Como la realización de Fernando Meirelles, también The Road es una película fantástica a la medida de espectadores que detestan el fantástico; espectadores de clase media mental que han renegado siempre del cine post-apocalíptico —por considerarlo morboso e inmaduro— y que, en cambio, verán The Road al reclamo de la novela homónima del renombrado novelista Cormac McCarthy (No es país para viejos) en que se basa, la presencia en su reparto de atractivas estrellas como Viggo Mortensen y Charlize Theron, un envoltorio formal aseado, y no pocas críticas que han incidido en los “profundos y emotivos valores humanistas que atesora el film” …cuyas imposturas son precisamente las desveladas sin complejos por el tipo de cintas sobre el que hablamos y que tanto suele disgustar.
El artista Hisaharu Motoda ha acuñado el término “neo-ruinas” para referirse a paisajes devastados como los que recorren el protagonista de The Road y su hijo, esos paisajes devastados en los que la cultura popular se está empeñando en ubicar una y otra vez sus ficciones, y que son los que nosotros transitamos a diario. La resaca del 11-S y la crisis endémica a todos los niveles que padece Occidente, “esa lasitud ambiental que conforma el cuadro más propicio para el sueño, la muerte o la catástrofe” (Vicente Verdú), han propiciado una relación creativa con el ahora que Cormac McCarthy describía en la novela original como una sensación de “tiempo prestado y mundo prestado y ojos prestados con que llorarlo”.
Aunque la adaptación del texto de McCarthy a cargo de los interesantes Joe Penhall (guionista; El Intruso, 2004) y John Hillcoat (director; La Propuesta, 2005) se atiene a los hechos narrados, es incapaz de recrear o reinterpretar su ambigüedad, una mirada sobre nuestra condición que certificaba —como expresa la frase apuntada— lo caduco de ciertas ideologías consagradas, máscaras a la postre de una naturaleza cruel que las necesitó mientras duró el baile de disfraces, y que ha revelado al amanecer su verdadera, desfigurada faz.
Penhall y Hillcoat mantienen durante todo el metraje un tira y afloja ético y sin duda conmovedor entre las implacables actitudes de un hombre obligado a todo para que su hijo sobreviva, y un niño cuyo comportamiento futuro, su construcción como persona, dependerá de lo que vea como ejemplo. Pero abusan, especialmente en el desenlace del film, de una concepción de lo humano tan rancia, tan bienintencionada y farisaica como la que nos rodea, cuya impotencia ha quedado sobradamente demostrada.

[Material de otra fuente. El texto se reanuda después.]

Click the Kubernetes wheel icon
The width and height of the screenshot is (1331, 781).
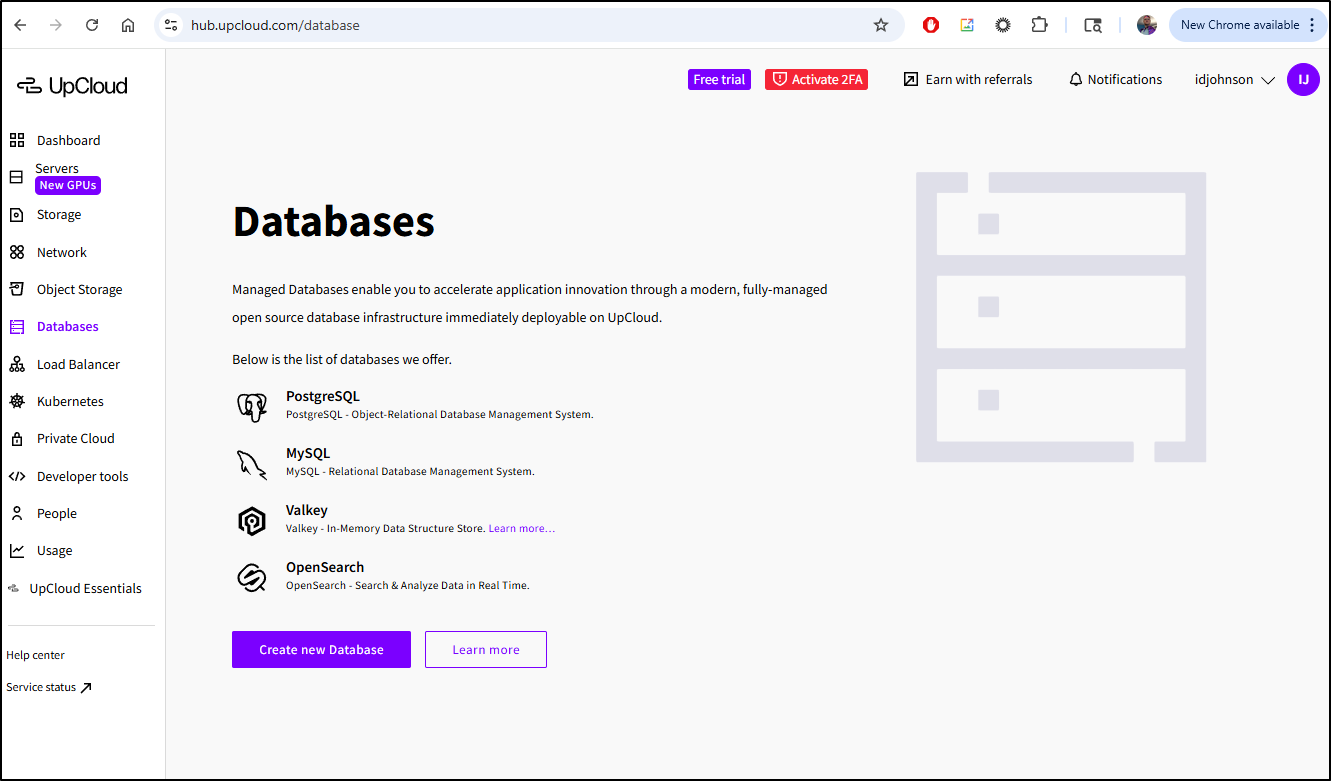(x=17, y=401)
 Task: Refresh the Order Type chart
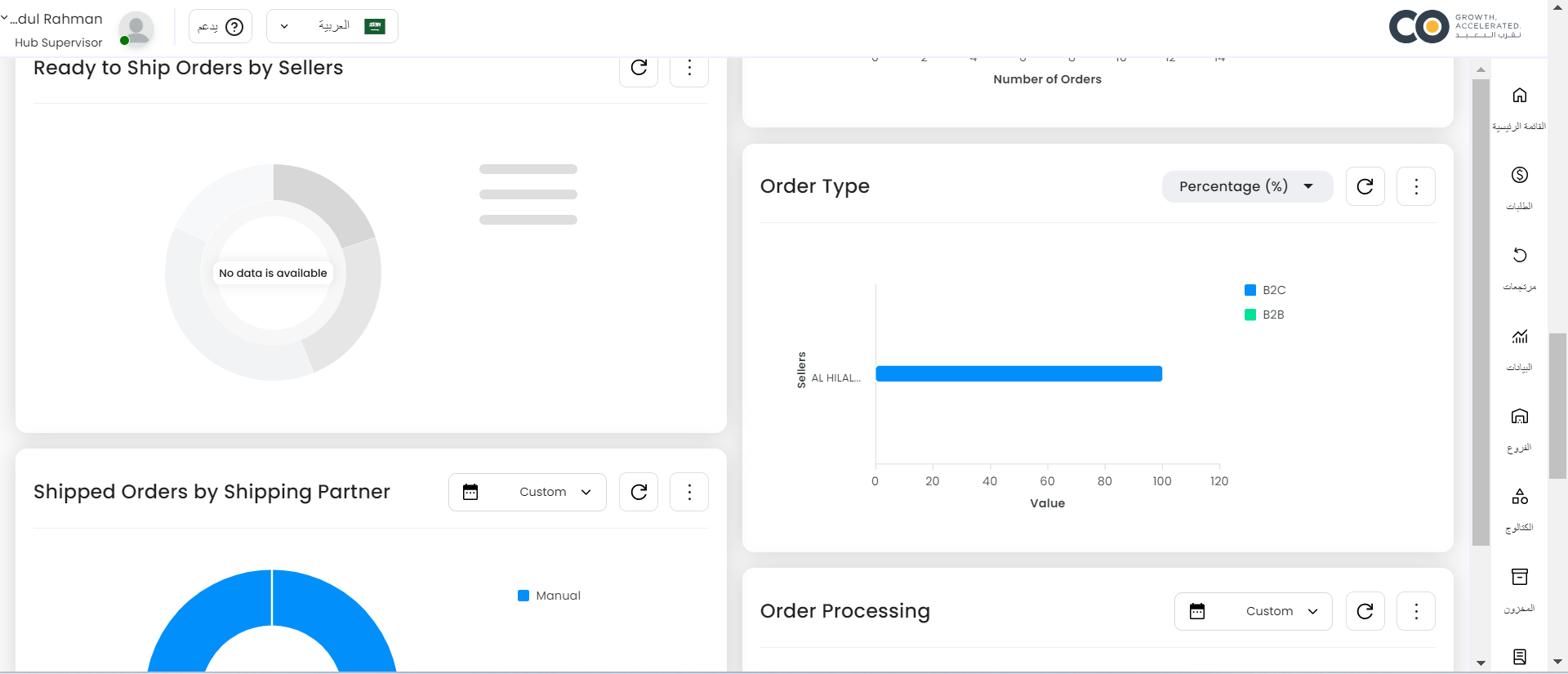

No se trata de que The Road acabe mejor o peor, sea optimista o pesimista, sino de la incongruencia que supone por parte de sus responsables mostrar un mundo desolado como consecuencia de su erección sobre categorías erróneas, y la conclusión de que esas categorías siguen siendo las únicas que seguirán garantizando nuestras cualidades humanas, cuando lo que están haciendo es apuntalar otra vez las mismas virtudes hipócritas y los mismos vicios de fondo. Es lo que hace de esta película, si se nos permite el tremendismo, un producto conformista hasta llegar a lo irresponsable, y profundamente realista en el sentido más siniestro y suicida del término.